There is kind of a trick to the oil infusing - you have to make sure all of the herbs are completely covered by the oil, because if the air gets to them they'll rot. (You also have to not forget about them.)

At some point I should probably start measuring my ingredients...

Wednesday, June 1, 2011

Attempts at Gardening

I have a horrible black thumb.

Every year I try to grow something, and every year I've met with repeated failures. The plants that I've shoved out in the lawn and left alone - a few crocuses, some daffodils, and a blueberry bush - have done fine. Anything I've tried to grow from seed and nurture? Withers. Rots. Gets knocked over by the cats.

Last year I had a brief glimpse of success - I had planted a pumpkin, too late in the season. I had it in a pot out on our deck. It flourished, flowered, and then froze.

This year I decided to try acorn squash, thinking that would be no problem since the pumpkin had (almost) done so well...

I started a seed in a little peat pellet indoors, then transferred it to that same pot the pumpkin had been in real quick once it sprouted. Real quick because the only places inside that are safe from the cats don't get enough sunlight, and I've had plenty of baby plants spend all their energy stretching for the light, and winding up all long and weak. Too quick because the next day, it was crushed. A bird, a squirrel, a stray twig, I don't know. However it happened, no more squash.

So then I tried planting a seed directly in the container. I'm not sure why I thought that would work any better. I waited and waited for it to sprout... then gave up and popped a few more in peat pellets. Right about the same time that the ones in the pellets came up, there was a sprout in the pot on the deck. I thought all was well and shoved the peat pellets outside on a ledge and forgot about them.

I was so proud of that little squash. It grew its first real leaves, got bigger and bigger, and I kept checking on it and taking pictures. I'd started it early enough, not too early (I live in New England) and everything was going to be great. It was a funny looking squash, but it was my squash and I loved it. Amazingly, the sprouts in the peat pellets were also still alive and growing. And they didn't look anything like what was growing in my container.

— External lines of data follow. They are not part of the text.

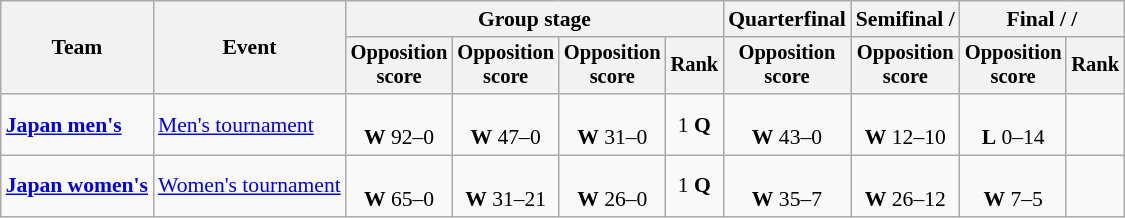
W 35–7 (787, 186)
Quarterfinal (787, 19)
W 31–21 (506, 186)
L 0–14 (1014, 124)
W 65–0 (400, 186)
Event (250, 48)
Women's tournament (250, 186)
W 31–0 (612, 124)
Semifinal / (906, 19)
Final / / (1042, 19)
Group stage (534, 19)
Team (77, 48)
Japan women's (77, 186)
Men's tournament (250, 124)
W 43–0 (787, 124)
W 12–10 (906, 124)
W 26–12 (906, 186)
W 26–0 (612, 186)
W 47–0 (506, 124)
W 7–5 (1014, 186)
W 92–0 (400, 124)
Japan men's (77, 124)
Capture the cell that displays the provided text and extract its [x, y] central coordinate. 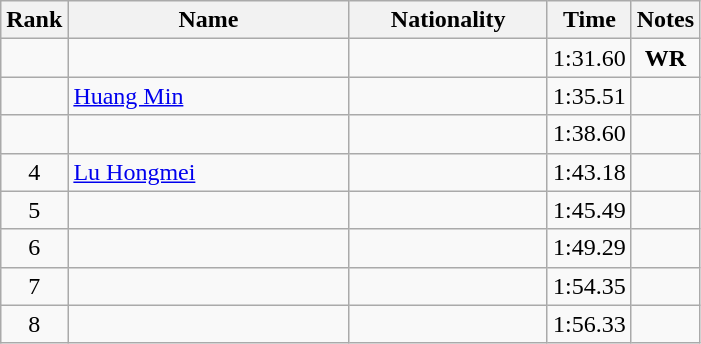
1:31.60 [589, 58]
5 [34, 210]
Lu Hongmei [208, 172]
Huang Min [208, 96]
7 [34, 286]
WR [665, 58]
1:45.49 [589, 210]
1:38.60 [589, 134]
Notes [665, 20]
8 [34, 324]
Nationality [448, 20]
Rank [34, 20]
1:54.35 [589, 286]
1:56.33 [589, 324]
1:43.18 [589, 172]
1:35.51 [589, 96]
6 [34, 248]
1:49.29 [589, 248]
4 [34, 172]
Name [208, 20]
Time [589, 20]
Extract the [x, y] coordinate from the center of the cell holding the provided text.  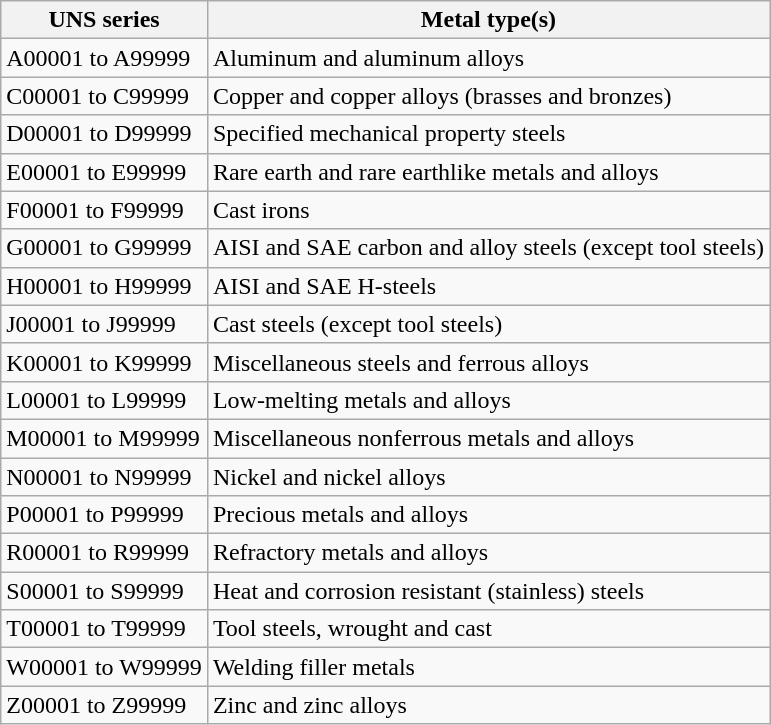
Low-melting metals and alloys [488, 400]
E00001 to E99999 [104, 172]
F00001 to F99999 [104, 210]
H00001 to H99999 [104, 286]
Rare earth and rare earthlike metals and alloys [488, 172]
Cast irons [488, 210]
Refractory metals and alloys [488, 553]
N00001 to N99999 [104, 477]
Miscellaneous steels and ferrous alloys [488, 362]
R00001 to R99999 [104, 553]
Heat and corrosion resistant (stainless) steels [488, 591]
P00001 to P99999 [104, 515]
G00001 to G99999 [104, 248]
Nickel and nickel alloys [488, 477]
Metal type(s) [488, 20]
Copper and copper alloys (brasses and bronzes) [488, 96]
D00001 to D99999 [104, 134]
T00001 to T99999 [104, 629]
S00001 to S99999 [104, 591]
Welding filler metals [488, 667]
M00001 to M99999 [104, 438]
UNS series [104, 20]
W00001 to W99999 [104, 667]
J00001 to J99999 [104, 324]
Tool steels, wrought and cast [488, 629]
Z00001 to Z99999 [104, 705]
A00001 to A99999 [104, 58]
Miscellaneous nonferrous metals and alloys [488, 438]
Specified mechanical property steels [488, 134]
Aluminum and aluminum alloys [488, 58]
C00001 to C99999 [104, 96]
Precious metals and alloys [488, 515]
AISI and SAE H-steels [488, 286]
L00001 to L99999 [104, 400]
AISI and SAE carbon and alloy steels (except tool steels) [488, 248]
K00001 to K99999 [104, 362]
Cast steels (except tool steels) [488, 324]
Zinc and zinc alloys [488, 705]
Scan for the cell matching the given text and deliver its [x, y] coordinate at center. 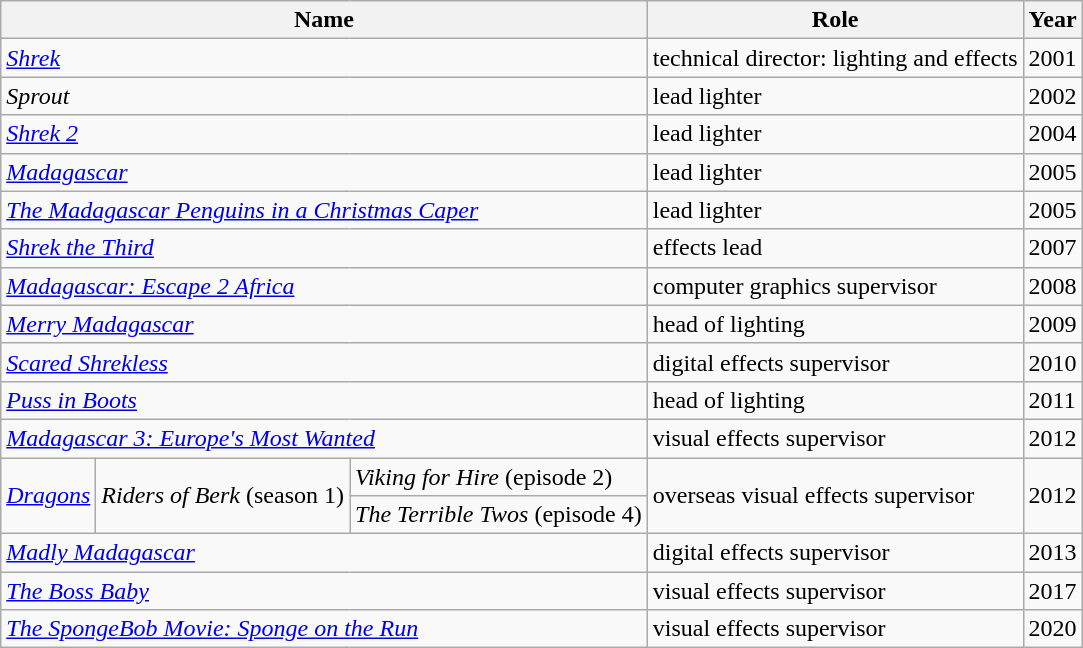
Sprout [324, 96]
The Terrible Twos (episode 4) [499, 515]
Madly Madagascar [324, 553]
Merry Madagascar [324, 324]
2008 [1052, 286]
Riders of Berk (season 1) [223, 496]
2009 [1052, 324]
2017 [1052, 591]
2001 [1052, 58]
Madagascar 3: Europe's Most Wanted [324, 438]
overseas visual effects supervisor [835, 496]
effects lead [835, 248]
Shrek the Third [324, 248]
2020 [1052, 629]
2010 [1052, 362]
computer graphics supervisor [835, 286]
Puss in Boots [324, 400]
Shrek [324, 58]
2002 [1052, 96]
Madagascar [324, 172]
2007 [1052, 248]
Name [324, 20]
technical director: lighting and effects [835, 58]
Dragons [48, 496]
The Madagascar Penguins in a Christmas Caper [324, 210]
2013 [1052, 553]
Scared Shrekless [324, 362]
Role [835, 20]
Year [1052, 20]
2004 [1052, 134]
The Boss Baby [324, 591]
Madagascar: Escape 2 Africa [324, 286]
Viking for Hire (episode 2) [499, 477]
Shrek 2 [324, 134]
2011 [1052, 400]
The SpongeBob Movie: Sponge on the Run [324, 629]
Scan for the cell matching the given text and deliver its [X, Y] coordinate at center. 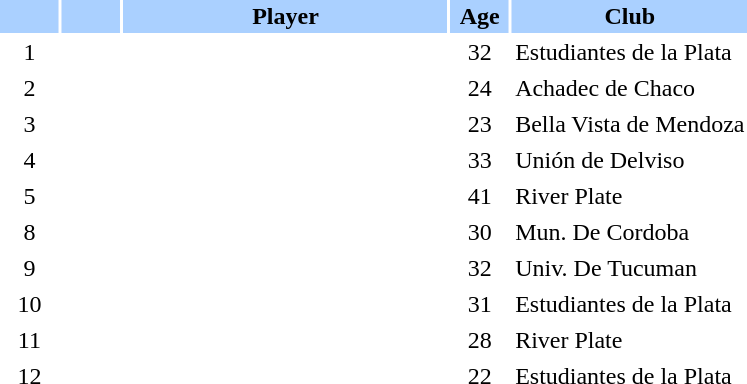
11 [30, 340]
1 [30, 52]
Club [630, 16]
28 [480, 340]
33 [480, 160]
Age [480, 16]
24 [480, 88]
Mun. De Cordoba [630, 232]
Bella Vista de Mendoza [630, 124]
8 [30, 232]
4 [30, 160]
10 [30, 304]
30 [480, 232]
2 [30, 88]
Univ. De Tucuman [630, 268]
23 [480, 124]
5 [30, 196]
41 [480, 196]
Achadec de Chaco [630, 88]
31 [480, 304]
9 [30, 268]
Unión de Delviso [630, 160]
Player [286, 16]
3 [30, 124]
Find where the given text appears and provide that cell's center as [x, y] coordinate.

To prove it to myself, I poked around in the dirt until I found it - the little, unsprouted squash seed. I evicted the volunteer and replaced it with another of the peat pellet sprouts. 

Not a squash.

 Then, we had a few days of heavy rain. I wasn't worried, because I made sure there was plenty of drainage in the container, and my squash made it through all right. Then we had a couple of hot days, and the poor thing dried up to a crisp. Its brother sprouts in the other pellets had drowned in the rain, so I'm back to square one.

Luckily I live in a fairly rural area with a lot of native herbs for wildcrafting. I also bought some mint that's survived so far.

But I feel a deep need to be able to eat something that I've grown myself from seed. Even better would be a second generation, grown from seeds I harvested off a plant I grew. I still have some peat pellets left.

I'll let you know how it goes...

(I should probably go check on the mint!)